Hand sink gets piped directly and I believe trap primers are required


----------



## Plumberman911 (Dec 23, 2012)

Hands sinks tie in directly. No floor drains receiving 3&4 compartment sinks do not need trap primers. Just emergency floor drains need trap primers


----------



## Plumberman911 (Dec 23, 2012)

Hand sinks need mixing valves Health dept wants the water 110 degrees on the nose. At least in Ok. IPC wants 85-110. Health dept maxes it


----------



## justme (Jul 4, 2012)

Depends on where you are plumbing. In Texas hand sinks can be plumbed either way by code but some city's require the hand sinks to be plumbed indirectly to a floor sink or hub drain. So where you from? Floor sinks on a prep floor here don't require trap primers here.


----------



## phishfood (Nov 18, 2012)

Sorry, need to edit my profile. Central Florida, land of Mickey Mouse (aka The Effin' Rat) and Mickey Mouse plumbing.


----------



## deerslayer (Mar 29, 2012)

I would see what the health department with jurisdiction in your area requires, as they typically supercede plumbing code


----------



## phishfood (Nov 18, 2012)

9 hour day, 2 hours driving, bid sent in. 

Time for sleep.


----------



## TX MECH PLUMBER (May 27, 2011)

All very good posts I already knew all that tho !!! Lmao. Here. Hand sinks are hard piped in and floor sink gets no trap primer but floor drains do and max temp is 110 at hand sink. Is ther a max at 3 comp sink ??


----------



## rjbphd (Feb 5, 2010)

TX MECH PLUMBER said:


> All very good posts I already knew all that tho !!! Lmao. Here. Hand sinks are hard piped in and floor sink gets no trap primer but floor drains do and max temp is 110 at hand sink. Is ther a max at 3 comp sink ??


Not max..minnuim temps, I think at 140


----------



## score300 (Feb 1, 2013)

In Ga, hand sinks can drain directly OR indirectly into a floor sink or hub drain. The only drains that need trap primers are area floor drains on the sanitary system. Here, we have an amendment to the IPC that requires a master trap on safe waste systems so that we dont need trap primers.


----------



## BigDave (Mar 24, 2012)

phishfood said:


> I have just a single experience with food service area plumbing. In that case, both the 3 compartment sink and the hand sink were drained indirectly.
> 
> I need to offer a bid on a bar remodel, with a 3 compartment sink, hand sink, well drains, and cooler drains. The plumbing drawing shows the hand sink draining directly, with every thing else indirectly connected. IPC chapter 8 doesn't say anything about indirect connections for hand sinks, so I am thinking that the plumbing drawing is correct in this instance? Also, do floor sinks receiving indirect waste require trap primers?

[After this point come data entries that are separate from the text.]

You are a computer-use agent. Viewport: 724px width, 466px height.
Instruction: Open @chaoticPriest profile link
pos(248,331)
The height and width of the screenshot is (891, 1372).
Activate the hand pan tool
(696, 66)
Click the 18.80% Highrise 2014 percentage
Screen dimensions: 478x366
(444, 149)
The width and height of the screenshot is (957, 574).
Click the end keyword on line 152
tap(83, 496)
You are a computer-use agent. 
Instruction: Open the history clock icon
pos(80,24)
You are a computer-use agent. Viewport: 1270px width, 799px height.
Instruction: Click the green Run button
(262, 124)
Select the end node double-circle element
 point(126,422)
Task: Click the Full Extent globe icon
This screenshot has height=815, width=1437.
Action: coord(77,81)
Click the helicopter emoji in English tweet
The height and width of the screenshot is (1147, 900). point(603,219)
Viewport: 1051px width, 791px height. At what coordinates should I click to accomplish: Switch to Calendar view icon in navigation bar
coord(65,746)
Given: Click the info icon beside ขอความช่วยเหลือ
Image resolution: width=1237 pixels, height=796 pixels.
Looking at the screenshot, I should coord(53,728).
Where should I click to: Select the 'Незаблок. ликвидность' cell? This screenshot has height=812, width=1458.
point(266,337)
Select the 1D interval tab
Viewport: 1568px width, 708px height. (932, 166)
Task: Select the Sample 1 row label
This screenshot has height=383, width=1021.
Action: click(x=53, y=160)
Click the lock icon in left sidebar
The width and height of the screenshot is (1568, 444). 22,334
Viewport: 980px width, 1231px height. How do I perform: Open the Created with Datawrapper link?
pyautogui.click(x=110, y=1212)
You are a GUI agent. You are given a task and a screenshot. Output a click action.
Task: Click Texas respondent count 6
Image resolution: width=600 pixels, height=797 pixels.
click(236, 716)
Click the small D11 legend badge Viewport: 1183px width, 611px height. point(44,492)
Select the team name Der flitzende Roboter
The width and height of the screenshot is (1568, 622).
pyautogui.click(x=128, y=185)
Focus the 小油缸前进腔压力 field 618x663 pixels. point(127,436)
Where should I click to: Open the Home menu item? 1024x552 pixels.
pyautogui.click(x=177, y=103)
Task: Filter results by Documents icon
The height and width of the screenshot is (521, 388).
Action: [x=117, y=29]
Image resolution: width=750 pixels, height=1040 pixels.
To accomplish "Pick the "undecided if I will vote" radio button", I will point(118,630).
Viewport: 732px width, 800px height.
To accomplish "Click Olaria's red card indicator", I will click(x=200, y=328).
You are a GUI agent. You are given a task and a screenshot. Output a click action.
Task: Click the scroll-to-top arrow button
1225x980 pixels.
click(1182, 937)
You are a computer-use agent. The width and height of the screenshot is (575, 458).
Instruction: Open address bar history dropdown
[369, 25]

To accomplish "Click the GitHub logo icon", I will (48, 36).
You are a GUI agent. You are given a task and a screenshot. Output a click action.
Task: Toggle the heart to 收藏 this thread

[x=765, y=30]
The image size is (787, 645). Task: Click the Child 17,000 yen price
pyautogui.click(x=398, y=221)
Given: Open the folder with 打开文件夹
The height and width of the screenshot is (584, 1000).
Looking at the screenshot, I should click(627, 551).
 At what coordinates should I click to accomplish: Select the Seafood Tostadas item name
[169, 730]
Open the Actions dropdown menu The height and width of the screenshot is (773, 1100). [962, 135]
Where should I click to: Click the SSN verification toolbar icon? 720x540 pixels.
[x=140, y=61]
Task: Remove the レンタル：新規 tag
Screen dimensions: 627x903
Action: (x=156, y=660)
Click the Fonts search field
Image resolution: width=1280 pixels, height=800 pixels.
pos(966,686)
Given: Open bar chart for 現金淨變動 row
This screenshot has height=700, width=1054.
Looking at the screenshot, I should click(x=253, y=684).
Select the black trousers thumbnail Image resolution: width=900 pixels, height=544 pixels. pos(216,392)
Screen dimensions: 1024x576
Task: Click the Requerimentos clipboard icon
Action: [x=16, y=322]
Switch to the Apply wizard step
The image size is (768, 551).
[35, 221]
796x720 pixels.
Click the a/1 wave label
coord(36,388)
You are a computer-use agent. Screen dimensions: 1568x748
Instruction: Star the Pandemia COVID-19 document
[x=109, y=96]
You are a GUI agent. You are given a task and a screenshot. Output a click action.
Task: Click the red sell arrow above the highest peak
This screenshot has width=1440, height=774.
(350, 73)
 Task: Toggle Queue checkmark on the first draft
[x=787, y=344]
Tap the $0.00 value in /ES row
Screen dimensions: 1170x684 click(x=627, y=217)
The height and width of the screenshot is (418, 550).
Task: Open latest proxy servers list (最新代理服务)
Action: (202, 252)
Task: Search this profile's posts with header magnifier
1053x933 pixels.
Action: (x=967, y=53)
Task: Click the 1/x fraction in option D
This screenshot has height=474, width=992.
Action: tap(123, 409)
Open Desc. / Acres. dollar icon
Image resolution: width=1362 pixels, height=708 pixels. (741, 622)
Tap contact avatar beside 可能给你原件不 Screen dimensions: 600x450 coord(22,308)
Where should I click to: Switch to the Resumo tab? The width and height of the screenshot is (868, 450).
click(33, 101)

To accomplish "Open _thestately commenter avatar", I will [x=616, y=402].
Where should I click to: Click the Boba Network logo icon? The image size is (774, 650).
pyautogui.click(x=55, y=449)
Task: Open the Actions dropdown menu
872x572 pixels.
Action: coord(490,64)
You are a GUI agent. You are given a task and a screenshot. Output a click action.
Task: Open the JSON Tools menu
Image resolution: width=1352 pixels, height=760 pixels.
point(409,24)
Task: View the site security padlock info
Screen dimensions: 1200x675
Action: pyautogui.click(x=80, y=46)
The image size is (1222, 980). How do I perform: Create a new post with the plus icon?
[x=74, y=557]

The purpose behind indirect waste is for grease. Hand wash sinks are
generally not considered as a grease producing fixture, but, can be drained
without trap to the floor sink (indirect waste) as well. Trap primers keep
traps full for drains that do not receive regular amounts of water.
A lot of local codes have changed regarding mechanical primers because
of high failure rates. They may as well not be there if they quit working.


----------



## rjbphd (Feb 5, 2010)

BigDave said:


> The purpose behind indirect waste is for grease. Hand wash sinks are
> generally not considered as a grease producing fixture, but, can be drained
> without trap to the floor sink (indirect waste) as well. Trap primers keep
> traps full for drains that do not receive regular amounts of water.
> ...


Pour in veggie oil and be done with it.


----------



## gassyplumber (May 1, 2011)

Mineral oil would be better. No organic matter to rot


----------



## bct p&h (Jan 19, 2013)

Indirect on the 3 bay? Never done that. Always been tied in direct to the grease interceptor. Some health departments want the Sanitizer bay indirect but that's it. I've always done 140 in the kitchen, 110 on PUBLIC hand sinks and around 120 on employees hand sinks. I've never failed a plumbing or health inspection doing that way.


----------